第33話
王都中に響き渡りそうな祭りコールを前に、俺がどう収集をつけるか頭を悩ませていると、
「あっれぇ? 『神のゴミ箱』のボスともあろうお方が、まさかビビってるんですかァァァッ!?」
「ハァ?」
ニワトリ野郎がモヒカンをバサバサふるわせながらわけのわからないことを言い出した。
「おやおやぁ? 図星かいトラッシュくぅん!? しょせんクソ雑魚ゴミギャングですからァ? 国に喧嘩売るなんてしたくないんだよなァ!?」
「ハァ……? おま……お前、今なんつった? 俺がビビってる、だと?」
「そうだろォ? ビビってなきゃ、王城で祭りのひとつやふたつできるよなァ!?」
「ハアァァア!? できるし! できらぁ! 国王がなんぼのもんじゃい! ここでは俺が法律だぁ!」
「お、おう……言うじゃねぇか……オレはそこまで言ってねェけど……って、え? トラッシュ? マジで祭りやるつもりかァ?」
「やるぞ、祭り! お前ら、いけるよなぁ!!??」
「「「「うぉぉぉぉ!」」」」
「肉丸祭りだ! 謝肉祭だ! 空飛ぶヒポポに感謝しろオラァ!」
「「「「うぉぉぉぉ!」」」」
「普段は立ち入り禁止の城の庭を解放! そこで腹一杯の飯と酒を用意する! もちろん無料! 世界一偉大なフラウス国王様のおごりだぁぁぁぁっ!!!!」
「「「「うぉぉぉぉ!」」」」
「国王様かっこいー!」「抱いてー!」「豚ちゃん、こっち向いてー!」「にくまるちゃーん!」
よし、なんとかなったな。
一仕事終えた俺は国王のもとに向かった。
「さ、国王様。場は温めておきました。あとはお任せします。前座である私めの役割はこれにて終了ということで……」
「馬鹿もんがァ! 何を勝手に決めとるか!」
「うっせぇ! お前らが仕事しないから俺がナシつけてやったんだよ、文句言うんじゃねぇ」
「やり方というものがあるだろう! 追い返すだけでよいものを、余計に話をこじらせおって。平民を敷地内に入れられるわけなかろうが……警備だなんだと、どれだけの問題が発生するか、お前にわかるか!?」
「知らねえな! でも、ひとつだけ言えることがる」
「なんだ……?」
「このまま奴らを無理矢理追い返してもロクなことにはならないぜ」
「なに?」
なりゆきを見守っていた騎士は我慢の限界だったのか、俺を怒鳴りつける。
「無礼者め! 陛下、この者を捕縛する許可を!」
「まあ待て。続きを聞こうではないか」
騎士が俺の首につきつけていた剣を下ろした。
……捕縛しようとしたんだよね? 俺、殺されないよね?
いまさらだけど、俺、今かなりヤバイ状況なのか?
俺は国王のことを実の父親だと知ってるから、つい気安く話しかけてしまっているが、まわりからみると俺はただの平民だ。

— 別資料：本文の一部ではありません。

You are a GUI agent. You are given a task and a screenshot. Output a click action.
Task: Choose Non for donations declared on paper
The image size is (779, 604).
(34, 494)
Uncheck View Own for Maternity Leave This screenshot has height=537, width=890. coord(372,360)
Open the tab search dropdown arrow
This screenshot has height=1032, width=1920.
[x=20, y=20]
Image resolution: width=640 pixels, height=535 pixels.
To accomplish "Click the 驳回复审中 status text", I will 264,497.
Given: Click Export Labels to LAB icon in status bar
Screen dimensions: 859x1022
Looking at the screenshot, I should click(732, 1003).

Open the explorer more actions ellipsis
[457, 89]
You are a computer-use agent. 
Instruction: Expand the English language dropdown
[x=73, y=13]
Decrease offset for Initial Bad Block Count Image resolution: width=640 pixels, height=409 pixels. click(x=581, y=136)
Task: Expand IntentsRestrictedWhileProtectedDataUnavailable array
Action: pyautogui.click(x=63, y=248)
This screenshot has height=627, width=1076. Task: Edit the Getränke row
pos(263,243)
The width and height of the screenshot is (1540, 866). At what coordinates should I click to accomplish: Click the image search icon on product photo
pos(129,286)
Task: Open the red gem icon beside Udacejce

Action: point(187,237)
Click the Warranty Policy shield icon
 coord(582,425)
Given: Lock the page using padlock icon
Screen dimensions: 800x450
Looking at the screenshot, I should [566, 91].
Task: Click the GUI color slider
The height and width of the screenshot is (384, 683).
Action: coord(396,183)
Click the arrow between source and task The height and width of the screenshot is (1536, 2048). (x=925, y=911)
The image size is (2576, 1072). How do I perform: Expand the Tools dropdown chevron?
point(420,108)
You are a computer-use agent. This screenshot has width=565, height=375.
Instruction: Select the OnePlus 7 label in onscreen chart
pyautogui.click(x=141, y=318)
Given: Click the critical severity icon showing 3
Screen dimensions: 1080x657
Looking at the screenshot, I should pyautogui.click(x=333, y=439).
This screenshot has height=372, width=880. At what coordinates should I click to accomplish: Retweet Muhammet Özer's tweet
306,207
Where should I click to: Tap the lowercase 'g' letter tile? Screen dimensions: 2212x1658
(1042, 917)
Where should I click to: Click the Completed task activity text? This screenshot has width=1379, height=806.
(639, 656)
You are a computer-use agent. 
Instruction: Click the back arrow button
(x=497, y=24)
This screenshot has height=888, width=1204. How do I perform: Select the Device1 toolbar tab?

偽鑑定師として依頼をしたことまでは知っているだろうけど、まさか俺がギャングだなんて騎士たちは知らないだろう。
せいぜい表の清廉潔白なギルダーだと思っているに違いない。
ともかくそんな平民が国王に口答えするだなんて、本来考えられないし、騎士の性格によっては斬って捨てられてもおかしくない。
でも、もう止められない。
今や、祭りコールは最高潮だ。
なんとしてでも謝肉(丸)祭をひらく必要がある。
俺はちびりそうになりながらも必死にケツの穴をしめて、できるだけ低い声で語り出した。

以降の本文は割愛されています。